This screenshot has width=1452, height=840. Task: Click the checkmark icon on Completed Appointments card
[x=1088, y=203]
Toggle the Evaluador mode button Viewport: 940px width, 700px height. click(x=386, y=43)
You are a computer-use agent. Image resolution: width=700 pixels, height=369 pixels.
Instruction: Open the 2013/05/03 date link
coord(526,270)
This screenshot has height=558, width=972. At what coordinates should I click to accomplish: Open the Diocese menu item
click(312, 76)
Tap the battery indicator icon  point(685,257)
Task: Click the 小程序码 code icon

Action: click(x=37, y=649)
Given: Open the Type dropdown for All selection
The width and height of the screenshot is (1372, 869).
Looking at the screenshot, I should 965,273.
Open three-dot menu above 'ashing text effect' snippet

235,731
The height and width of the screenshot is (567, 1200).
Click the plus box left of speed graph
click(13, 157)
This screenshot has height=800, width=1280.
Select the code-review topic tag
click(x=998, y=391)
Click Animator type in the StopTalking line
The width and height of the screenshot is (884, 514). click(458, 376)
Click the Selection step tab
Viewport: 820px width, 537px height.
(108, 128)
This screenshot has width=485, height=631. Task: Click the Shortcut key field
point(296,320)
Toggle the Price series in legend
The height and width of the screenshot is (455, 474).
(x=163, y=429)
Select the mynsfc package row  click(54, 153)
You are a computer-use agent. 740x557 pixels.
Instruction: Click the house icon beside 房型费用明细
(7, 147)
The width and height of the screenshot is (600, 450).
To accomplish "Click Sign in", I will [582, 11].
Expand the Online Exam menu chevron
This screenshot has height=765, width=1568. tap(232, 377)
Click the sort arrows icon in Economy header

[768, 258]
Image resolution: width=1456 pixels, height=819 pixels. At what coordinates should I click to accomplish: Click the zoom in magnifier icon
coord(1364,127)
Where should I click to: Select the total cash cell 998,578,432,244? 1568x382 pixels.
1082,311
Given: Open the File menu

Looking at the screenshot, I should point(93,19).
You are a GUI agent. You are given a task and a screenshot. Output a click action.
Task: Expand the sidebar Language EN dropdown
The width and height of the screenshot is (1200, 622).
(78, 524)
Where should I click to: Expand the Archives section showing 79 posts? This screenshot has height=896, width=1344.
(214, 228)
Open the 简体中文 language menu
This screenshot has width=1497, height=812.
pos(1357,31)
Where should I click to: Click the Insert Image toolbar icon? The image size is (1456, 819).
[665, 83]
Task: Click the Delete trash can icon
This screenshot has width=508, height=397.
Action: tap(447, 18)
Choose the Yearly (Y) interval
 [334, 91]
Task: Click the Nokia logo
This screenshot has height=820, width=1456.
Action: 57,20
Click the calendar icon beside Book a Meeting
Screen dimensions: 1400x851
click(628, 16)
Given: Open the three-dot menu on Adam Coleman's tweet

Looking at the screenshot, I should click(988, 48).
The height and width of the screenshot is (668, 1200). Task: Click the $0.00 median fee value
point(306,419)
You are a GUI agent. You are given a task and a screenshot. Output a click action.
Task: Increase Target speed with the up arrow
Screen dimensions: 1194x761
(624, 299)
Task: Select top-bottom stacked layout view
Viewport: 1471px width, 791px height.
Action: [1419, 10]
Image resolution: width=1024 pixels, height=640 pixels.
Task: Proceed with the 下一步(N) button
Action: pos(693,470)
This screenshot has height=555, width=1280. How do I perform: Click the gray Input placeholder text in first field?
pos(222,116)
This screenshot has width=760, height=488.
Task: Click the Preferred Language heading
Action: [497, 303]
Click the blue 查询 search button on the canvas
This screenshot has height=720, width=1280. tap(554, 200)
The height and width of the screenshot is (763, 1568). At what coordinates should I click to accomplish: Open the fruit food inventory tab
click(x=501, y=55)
■ ■ ■
# OBJECTIVE
Please print all of the lines above exactly as they appear.

# EXPECTED OUTPUT
This screenshot has width=1452, height=840. Task: Click the checkmark icon on Completed Appointments card
[x=1088, y=203]
Toggle the Evaluador mode button Viewport: 940px width, 700px height. click(x=386, y=43)
You are a computer-use agent. Image resolution: width=700 pixels, height=369 pixels.
Instruction: Open the 2013/05/03 date link
coord(526,270)
This screenshot has height=558, width=972. At what coordinates should I click to accomplish: Open the Diocese menu item
click(312, 76)
Tap the battery indicator icon  point(685,257)
Task: Click the 小程序码 code icon

Action: click(x=37, y=649)
Given: Open the Type dropdown for All selection
The width and height of the screenshot is (1372, 869).
Looking at the screenshot, I should 965,273.
Open three-dot menu above 'ashing text effect' snippet

235,731
The height and width of the screenshot is (567, 1200).
Click the plus box left of speed graph
click(13, 157)
This screenshot has height=800, width=1280.
Select the code-review topic tag
click(x=998, y=391)
Click Animator type in the StopTalking line
The width and height of the screenshot is (884, 514). click(458, 376)
Click the Selection step tab
Viewport: 820px width, 537px height.
(108, 128)
This screenshot has width=485, height=631. Task: Click the Shortcut key field
point(296,320)
Toggle the Price series in legend
The height and width of the screenshot is (455, 474).
(x=163, y=429)
Select the mynsfc package row  click(54, 153)
You are a computer-use agent. 740x557 pixels.
Instruction: Click the house icon beside 房型费用明细
(7, 147)
The width and height of the screenshot is (600, 450).
To accomplish "Click Sign in", I will [582, 11].
Expand the Online Exam menu chevron
This screenshot has height=765, width=1568. tap(232, 377)
Click the sort arrows icon in Economy header

[768, 258]
Image resolution: width=1456 pixels, height=819 pixels. At what coordinates should I click to accomplish: Click the zoom in magnifier icon
coord(1364,127)
Where should I click to: Select the total cash cell 998,578,432,244? 1568x382 pixels.
1082,311
Given: Open the File menu

Looking at the screenshot, I should point(93,19).
You are a GUI agent. You are given a task and a screenshot. Output a click action.
Task: Expand the sidebar Language EN dropdown
The width and height of the screenshot is (1200, 622).
(78, 524)
Where should I click to: Expand the Archives section showing 79 posts? This screenshot has height=896, width=1344.
(214, 228)
Open the 简体中文 language menu
This screenshot has width=1497, height=812.
pos(1357,31)
Where should I click to: Click the Insert Image toolbar icon? The image size is (1456, 819).
[665, 83]
Task: Click the Delete trash can icon
This screenshot has width=508, height=397.
Action: tap(447, 18)
Choose the Yearly (Y) interval
 [334, 91]
Task: Click the Nokia logo
This screenshot has height=820, width=1456.
Action: 57,20
Click the calendar icon beside Book a Meeting
Screen dimensions: 1400x851
click(628, 16)
Given: Open the three-dot menu on Adam Coleman's tweet

Looking at the screenshot, I should click(988, 48).
The height and width of the screenshot is (668, 1200). Task: Click the $0.00 median fee value
point(306,419)
You are a GUI agent. You are given a task and a screenshot. Output a click action.
Task: Increase Target speed with the up arrow
Screen dimensions: 1194x761
(624, 299)
Task: Select top-bottom stacked layout view
Viewport: 1471px width, 791px height.
Action: [1419, 10]
Image resolution: width=1024 pixels, height=640 pixels.
Task: Proceed with the 下一步(N) button
Action: pos(693,470)
This screenshot has height=555, width=1280. How do I perform: Click the gray Input placeholder text in first field?
pos(222,116)
This screenshot has width=760, height=488.
Task: Click the Preferred Language heading
Action: [497, 303]
Click the blue 查询 search button on the canvas
This screenshot has height=720, width=1280. tap(554, 200)
The height and width of the screenshot is (763, 1568). At what coordinates should I click to accomplish: Open the fruit food inventory tab
click(x=501, y=55)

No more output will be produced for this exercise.